The Swedish Court of Appeal decided that the Sami village of Girjas now has what is described as “a better right” to determine hunting and fishing in its territory, but not the “sole right” to manage hunting and fishing permissions independently of the state.
The village still has to work together with the state and be in agreement with the local county government, according to the verdict. Sami villages are cooperatives that organize reindeer herding within specific geographical areas – there are 51 in Sweden.
The verdict may not be entirely perfect for Girjas, but the court has also ordered the losing party – the Swedish state – to pay the village approximately four million kronor ($499,800).

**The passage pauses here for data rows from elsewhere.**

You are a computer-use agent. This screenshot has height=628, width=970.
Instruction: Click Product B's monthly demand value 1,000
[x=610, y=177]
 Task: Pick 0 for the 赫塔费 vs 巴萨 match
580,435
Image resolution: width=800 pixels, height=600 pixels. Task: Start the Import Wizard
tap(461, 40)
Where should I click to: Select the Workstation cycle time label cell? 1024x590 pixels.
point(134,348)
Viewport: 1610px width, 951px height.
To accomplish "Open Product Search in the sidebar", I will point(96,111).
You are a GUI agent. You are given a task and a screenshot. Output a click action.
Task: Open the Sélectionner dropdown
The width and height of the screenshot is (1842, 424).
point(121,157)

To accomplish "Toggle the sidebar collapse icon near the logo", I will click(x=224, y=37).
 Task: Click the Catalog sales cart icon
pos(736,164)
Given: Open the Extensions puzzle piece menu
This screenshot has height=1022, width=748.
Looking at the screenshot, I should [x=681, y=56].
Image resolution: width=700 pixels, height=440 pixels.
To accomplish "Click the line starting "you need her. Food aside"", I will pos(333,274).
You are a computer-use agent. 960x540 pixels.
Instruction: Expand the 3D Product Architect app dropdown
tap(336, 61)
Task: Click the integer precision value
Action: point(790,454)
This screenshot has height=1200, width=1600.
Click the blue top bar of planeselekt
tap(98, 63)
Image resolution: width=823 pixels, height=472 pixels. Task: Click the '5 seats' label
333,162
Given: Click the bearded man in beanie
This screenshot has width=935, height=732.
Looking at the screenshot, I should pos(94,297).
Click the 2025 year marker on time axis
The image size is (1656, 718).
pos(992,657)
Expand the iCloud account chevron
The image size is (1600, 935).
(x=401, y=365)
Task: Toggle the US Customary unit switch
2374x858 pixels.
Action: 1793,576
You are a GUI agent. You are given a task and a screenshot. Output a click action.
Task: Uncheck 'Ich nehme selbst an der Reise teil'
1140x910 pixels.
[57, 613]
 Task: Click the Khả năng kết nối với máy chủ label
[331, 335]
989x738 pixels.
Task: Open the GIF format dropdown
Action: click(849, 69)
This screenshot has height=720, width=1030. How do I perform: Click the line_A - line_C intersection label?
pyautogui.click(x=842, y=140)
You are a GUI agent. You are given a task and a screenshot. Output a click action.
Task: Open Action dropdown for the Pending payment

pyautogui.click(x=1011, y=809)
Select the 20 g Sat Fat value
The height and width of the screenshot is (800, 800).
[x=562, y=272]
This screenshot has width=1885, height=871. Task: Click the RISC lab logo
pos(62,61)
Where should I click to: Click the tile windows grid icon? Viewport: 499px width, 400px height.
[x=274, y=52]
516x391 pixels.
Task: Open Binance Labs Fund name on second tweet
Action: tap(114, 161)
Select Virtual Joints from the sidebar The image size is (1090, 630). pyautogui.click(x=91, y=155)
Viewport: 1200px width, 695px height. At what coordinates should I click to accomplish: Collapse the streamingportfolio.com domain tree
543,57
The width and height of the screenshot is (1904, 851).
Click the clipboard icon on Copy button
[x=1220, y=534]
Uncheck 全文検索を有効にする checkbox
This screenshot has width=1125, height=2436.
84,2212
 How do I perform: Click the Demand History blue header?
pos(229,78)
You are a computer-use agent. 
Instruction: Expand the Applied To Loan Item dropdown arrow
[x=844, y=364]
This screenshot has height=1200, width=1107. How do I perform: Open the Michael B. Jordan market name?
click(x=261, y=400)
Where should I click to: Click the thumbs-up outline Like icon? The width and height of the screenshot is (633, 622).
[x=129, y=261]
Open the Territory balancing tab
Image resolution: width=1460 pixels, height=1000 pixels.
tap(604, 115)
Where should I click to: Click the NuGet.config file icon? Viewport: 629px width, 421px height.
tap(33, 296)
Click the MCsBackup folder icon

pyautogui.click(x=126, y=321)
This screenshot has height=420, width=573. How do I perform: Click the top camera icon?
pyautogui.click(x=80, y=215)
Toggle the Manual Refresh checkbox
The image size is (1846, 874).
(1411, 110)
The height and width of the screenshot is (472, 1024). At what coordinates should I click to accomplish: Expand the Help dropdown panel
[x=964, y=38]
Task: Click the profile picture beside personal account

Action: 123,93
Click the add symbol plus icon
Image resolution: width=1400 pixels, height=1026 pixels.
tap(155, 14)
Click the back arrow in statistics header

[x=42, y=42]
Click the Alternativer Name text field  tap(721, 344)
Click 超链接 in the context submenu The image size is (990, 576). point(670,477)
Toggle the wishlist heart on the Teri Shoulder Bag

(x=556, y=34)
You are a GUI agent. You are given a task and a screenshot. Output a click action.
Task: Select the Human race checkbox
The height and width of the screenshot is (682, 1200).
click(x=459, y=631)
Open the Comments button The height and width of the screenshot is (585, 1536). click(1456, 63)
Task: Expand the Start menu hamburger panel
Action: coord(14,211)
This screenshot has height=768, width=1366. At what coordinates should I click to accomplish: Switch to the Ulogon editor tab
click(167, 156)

The state was represented by Attorney General Anna Skarhed, who told TT that she did not see how this judgement would have any practical implications for the village’s right to determine their hunting and fishing rights on their own, which is what the village had wanted.
The Sami village of Girjas has been to court on several occasions over the village’s right to determine hunting and fishing in the territory. In 2016, Girjas won its first court case against the Swedish state, providing the village with the right to have a say in fishing and hunting rights, but the state appealed.
Sweden has in the past been quiet about the persecution of the Sami people and their territories, but Sami stories are being told more openly now.
Last year a campaign was started by SVT's Sami language broadcaster SVT Sápmi against 'everyday racism' targeting Sami people. The story of the Sami people's fight for recognition in Sweden was also depicted in the award-winning Swedish Film 'Sami Blood'.